If this is the case, then it's time to risk the big ultimatum, IMO.

Battleax · 12/04/2018 12:01

He doesn’t have to be malicious to send you mixed messages.

Mix56 · 12/04/2018 12:02

I don't think he trusts his feelings & what will happen when you move abroad.
He wants eventually to move to his home area, you don't.
He wants to invest his time in his career.
Marriage does not make sense to him.

I think you should invest in your own property & do more things separately from him, including going to work abroad if its part of the natural progression of your career. after all, if he does end up splitting with or without another partner, your life should not be put on hold.

KatieKat88 · 12/04/2018 12:02

This is tough OP Thanks How does he feel about children? Could no marriage be a way of putting this off?

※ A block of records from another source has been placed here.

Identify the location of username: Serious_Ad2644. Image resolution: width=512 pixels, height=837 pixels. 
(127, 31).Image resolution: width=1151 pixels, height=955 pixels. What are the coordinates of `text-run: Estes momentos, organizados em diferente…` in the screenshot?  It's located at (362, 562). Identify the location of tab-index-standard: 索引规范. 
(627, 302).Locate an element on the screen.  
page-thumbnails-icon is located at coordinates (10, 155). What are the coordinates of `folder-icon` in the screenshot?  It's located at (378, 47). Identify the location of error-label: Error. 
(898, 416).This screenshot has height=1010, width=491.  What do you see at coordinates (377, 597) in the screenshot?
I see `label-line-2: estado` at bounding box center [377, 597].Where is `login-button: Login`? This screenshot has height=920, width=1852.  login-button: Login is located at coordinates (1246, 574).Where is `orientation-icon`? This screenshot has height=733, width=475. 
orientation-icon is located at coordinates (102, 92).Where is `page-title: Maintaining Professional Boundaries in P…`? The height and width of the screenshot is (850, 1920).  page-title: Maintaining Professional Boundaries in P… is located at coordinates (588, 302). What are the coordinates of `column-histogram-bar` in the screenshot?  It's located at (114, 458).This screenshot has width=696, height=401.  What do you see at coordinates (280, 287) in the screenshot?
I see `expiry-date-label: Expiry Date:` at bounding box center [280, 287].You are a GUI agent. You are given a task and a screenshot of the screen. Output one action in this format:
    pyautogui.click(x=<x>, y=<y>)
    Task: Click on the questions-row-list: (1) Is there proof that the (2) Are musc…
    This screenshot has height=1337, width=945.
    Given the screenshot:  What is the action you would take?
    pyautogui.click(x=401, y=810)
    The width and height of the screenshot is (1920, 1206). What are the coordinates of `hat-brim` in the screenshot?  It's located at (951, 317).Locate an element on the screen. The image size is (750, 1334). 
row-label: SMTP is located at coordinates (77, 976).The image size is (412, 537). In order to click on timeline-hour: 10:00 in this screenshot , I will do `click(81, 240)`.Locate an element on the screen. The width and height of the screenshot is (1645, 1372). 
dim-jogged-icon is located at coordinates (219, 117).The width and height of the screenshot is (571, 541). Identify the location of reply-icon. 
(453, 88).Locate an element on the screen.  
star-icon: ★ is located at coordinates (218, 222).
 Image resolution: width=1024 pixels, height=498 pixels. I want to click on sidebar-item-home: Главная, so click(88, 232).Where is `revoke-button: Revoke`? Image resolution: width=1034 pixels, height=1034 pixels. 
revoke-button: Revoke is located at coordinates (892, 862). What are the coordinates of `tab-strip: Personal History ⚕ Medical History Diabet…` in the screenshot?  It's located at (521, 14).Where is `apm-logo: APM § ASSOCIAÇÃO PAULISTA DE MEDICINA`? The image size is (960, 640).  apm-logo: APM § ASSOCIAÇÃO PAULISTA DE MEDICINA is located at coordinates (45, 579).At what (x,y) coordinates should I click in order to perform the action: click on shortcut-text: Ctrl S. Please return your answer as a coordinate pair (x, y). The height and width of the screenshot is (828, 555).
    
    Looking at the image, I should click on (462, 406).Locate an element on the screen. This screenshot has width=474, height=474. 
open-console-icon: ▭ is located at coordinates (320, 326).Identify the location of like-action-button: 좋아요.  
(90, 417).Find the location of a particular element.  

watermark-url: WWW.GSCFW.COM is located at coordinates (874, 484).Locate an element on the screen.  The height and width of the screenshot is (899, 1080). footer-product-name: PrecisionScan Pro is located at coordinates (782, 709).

I agree with the internal timetable from PP - how long would you be willing to wait for him to potentially decide it's what he wants? Completely understand about not wanting to try to force him, and what he and you want are equally important, don't settle.

DH and I were together for 7 1/2 years before he proposed... I wanted it sooner but wanted it to be what he wanted too. The difference for me was that he'd already made commitments to me, we'd bought a house together which I knew was a huge deal for him, and I knew that he did want marriage and kids (and that it would happen before kids so odds were that we'd get married late 20s). So even though it was a bit frustrating it didn't really matter because I was sure it was on the cards and he'd already made commitments that I needed to have faith in him.

Teenytinyvoice · 12/04/2018 12:02

If he doesn't love you enough to marry you when he knows how important it is to you, he doesn't love you enough.

This! If he plans to marry you eventually, why not now? You can plan a wedding in a leisurely way, enjoy being married, work out what it means for you as a couple (my husband thought I should stay home more "now we were married" - took some negotiating!), then have kids when you are ready.

If you put it off another 2 years
a) he hasn't said he will def do this
b) if you want to be married before kids, it puts that back another 2 years as well

If marriage and kids are important to you, don't fall for the sunken costs fallacy and be brave enough to move on.

diddl · 12/04/2018 12:03

"if getting married soon is the only thing I will settle for then we have to break up"

I wouldn't waste another minute with him.

Sounds as if he wants you to do the deciding though.